# Exercise objective:
Would you filter the listing below so that only lines with the word "computer" remain?

== Extracted entries ==

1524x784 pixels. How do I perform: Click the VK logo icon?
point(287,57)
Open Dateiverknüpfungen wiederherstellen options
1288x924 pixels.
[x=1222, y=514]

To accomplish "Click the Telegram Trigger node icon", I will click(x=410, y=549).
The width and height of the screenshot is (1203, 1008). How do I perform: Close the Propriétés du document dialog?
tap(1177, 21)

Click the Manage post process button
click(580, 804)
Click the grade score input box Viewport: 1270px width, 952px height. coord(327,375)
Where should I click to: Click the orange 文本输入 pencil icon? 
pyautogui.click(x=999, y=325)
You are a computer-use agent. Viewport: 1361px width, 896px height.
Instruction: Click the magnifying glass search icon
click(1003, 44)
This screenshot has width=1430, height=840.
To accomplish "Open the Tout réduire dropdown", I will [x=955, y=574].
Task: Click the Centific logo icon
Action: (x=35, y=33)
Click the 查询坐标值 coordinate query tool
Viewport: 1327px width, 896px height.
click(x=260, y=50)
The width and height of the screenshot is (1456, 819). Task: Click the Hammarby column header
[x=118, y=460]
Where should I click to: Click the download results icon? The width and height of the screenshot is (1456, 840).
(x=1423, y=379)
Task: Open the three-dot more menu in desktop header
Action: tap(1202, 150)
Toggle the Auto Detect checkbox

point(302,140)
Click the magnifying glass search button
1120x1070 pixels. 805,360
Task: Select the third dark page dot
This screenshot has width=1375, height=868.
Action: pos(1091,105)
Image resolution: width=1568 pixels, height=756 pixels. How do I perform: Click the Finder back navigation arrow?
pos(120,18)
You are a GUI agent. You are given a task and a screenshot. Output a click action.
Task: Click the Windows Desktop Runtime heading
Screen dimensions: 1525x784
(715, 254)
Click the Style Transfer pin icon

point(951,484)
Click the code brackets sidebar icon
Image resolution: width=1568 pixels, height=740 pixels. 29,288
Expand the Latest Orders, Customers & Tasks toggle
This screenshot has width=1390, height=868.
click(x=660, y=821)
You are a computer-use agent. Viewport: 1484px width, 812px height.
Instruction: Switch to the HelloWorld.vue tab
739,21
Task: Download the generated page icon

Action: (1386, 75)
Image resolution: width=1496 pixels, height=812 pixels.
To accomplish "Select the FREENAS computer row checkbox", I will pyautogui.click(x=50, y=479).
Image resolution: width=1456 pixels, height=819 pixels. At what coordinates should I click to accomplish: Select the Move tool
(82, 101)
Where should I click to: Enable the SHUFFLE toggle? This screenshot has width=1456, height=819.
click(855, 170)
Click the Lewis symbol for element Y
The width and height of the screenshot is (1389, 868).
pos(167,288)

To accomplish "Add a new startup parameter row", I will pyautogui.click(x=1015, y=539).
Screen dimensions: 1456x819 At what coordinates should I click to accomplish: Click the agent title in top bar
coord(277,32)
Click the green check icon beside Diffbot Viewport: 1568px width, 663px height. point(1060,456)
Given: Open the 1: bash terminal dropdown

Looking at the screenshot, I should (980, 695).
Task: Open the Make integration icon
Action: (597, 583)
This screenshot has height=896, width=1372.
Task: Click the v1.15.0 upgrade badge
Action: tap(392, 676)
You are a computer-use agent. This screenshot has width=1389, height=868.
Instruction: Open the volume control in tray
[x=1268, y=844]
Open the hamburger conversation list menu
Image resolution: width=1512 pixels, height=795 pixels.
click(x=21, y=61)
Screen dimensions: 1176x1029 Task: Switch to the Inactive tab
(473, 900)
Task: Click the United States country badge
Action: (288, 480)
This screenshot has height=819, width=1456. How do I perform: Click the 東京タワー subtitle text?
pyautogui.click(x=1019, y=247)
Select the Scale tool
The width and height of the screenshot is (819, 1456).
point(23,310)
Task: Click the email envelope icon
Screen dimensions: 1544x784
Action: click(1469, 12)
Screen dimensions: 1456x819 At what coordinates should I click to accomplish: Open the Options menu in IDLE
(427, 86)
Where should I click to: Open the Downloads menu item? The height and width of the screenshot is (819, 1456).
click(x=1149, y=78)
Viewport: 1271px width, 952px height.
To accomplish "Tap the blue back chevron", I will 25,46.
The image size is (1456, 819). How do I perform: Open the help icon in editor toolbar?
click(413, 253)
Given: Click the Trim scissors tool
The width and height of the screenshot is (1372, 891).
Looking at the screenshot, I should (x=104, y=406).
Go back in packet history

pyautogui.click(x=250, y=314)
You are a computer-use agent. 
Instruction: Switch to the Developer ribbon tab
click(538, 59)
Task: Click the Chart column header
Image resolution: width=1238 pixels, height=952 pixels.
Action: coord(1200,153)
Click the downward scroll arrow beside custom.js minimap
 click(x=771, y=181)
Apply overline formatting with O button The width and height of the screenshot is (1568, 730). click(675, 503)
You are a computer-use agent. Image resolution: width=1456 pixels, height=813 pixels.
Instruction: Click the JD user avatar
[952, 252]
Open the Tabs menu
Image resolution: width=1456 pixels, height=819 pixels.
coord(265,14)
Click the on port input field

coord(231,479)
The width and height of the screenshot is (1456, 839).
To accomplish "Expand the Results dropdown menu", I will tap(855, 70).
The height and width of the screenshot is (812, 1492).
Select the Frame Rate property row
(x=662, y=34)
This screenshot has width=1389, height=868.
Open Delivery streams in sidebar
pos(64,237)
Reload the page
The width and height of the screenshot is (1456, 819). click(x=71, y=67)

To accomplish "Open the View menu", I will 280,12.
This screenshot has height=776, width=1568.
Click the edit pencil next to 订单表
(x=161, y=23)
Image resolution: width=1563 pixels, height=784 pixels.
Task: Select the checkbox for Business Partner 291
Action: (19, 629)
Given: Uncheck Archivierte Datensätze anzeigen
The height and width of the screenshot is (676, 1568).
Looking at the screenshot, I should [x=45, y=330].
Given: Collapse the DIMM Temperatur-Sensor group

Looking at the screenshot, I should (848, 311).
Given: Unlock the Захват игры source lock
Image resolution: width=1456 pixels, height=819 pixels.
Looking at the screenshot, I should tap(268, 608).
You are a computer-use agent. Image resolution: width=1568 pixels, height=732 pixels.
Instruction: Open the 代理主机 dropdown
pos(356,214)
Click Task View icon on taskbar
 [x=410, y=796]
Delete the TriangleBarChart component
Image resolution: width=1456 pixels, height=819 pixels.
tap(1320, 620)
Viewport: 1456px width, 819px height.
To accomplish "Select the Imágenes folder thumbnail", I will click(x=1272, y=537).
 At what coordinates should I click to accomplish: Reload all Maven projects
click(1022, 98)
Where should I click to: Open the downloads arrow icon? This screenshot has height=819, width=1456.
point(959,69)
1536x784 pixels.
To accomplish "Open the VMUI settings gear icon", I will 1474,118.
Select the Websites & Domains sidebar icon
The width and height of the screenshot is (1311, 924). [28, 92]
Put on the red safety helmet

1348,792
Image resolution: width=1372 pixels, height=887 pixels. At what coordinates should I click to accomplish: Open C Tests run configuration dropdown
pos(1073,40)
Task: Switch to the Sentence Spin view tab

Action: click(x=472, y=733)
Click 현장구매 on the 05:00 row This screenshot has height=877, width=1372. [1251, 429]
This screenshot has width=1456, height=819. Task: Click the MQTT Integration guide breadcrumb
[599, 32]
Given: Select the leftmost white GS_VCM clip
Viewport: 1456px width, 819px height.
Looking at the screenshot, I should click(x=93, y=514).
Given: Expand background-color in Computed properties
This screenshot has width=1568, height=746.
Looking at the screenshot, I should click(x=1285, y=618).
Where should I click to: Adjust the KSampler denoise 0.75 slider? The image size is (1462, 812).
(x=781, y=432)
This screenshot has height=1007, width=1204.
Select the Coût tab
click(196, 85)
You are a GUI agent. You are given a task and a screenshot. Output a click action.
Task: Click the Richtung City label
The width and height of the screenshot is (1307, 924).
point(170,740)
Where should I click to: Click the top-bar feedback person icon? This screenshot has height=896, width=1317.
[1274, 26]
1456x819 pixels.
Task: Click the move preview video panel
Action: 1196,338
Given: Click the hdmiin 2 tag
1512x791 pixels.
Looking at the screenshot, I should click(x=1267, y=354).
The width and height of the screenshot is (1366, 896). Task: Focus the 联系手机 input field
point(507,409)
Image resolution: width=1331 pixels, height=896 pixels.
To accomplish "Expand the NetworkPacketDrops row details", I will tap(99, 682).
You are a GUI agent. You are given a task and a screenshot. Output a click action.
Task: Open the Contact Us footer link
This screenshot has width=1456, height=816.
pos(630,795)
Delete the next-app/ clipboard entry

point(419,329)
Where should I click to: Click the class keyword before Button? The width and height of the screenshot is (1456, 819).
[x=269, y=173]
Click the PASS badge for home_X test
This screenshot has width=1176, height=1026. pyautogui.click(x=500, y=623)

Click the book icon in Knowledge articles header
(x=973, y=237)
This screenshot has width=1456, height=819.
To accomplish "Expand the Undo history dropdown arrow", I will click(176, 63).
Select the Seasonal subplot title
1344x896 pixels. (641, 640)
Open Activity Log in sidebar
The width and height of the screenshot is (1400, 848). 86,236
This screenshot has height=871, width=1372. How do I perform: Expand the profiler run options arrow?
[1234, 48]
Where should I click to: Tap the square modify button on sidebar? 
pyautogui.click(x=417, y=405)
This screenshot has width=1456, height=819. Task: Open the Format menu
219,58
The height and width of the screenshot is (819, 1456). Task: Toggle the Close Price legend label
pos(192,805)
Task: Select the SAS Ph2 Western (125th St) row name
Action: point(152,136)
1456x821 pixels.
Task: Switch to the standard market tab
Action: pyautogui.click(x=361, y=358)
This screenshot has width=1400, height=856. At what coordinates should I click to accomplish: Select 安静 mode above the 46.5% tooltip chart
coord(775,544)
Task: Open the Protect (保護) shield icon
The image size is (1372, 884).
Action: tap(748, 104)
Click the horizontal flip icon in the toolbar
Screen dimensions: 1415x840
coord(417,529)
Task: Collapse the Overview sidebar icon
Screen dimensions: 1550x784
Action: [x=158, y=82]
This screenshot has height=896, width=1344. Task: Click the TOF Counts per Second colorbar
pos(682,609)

===

# Solution below:
You are a computer-use agent. Viewport: 1361px width, 896px height.
You are a computer-use agent. Viewport: 1484px width, 812px height.
To accomplish "Select the FREENAS computer row checkbox", I will pyautogui.click(x=50, y=479).
You are a computer-use agent. This screenshot has width=1389, height=868.
You are a computer-use agent. 
You are a computer-use agent. Image resolution: width=1456 pixels, height=813 pixels.
You are a computer-use agent. Image resolution: width=1568 pixels, height=732 pixels.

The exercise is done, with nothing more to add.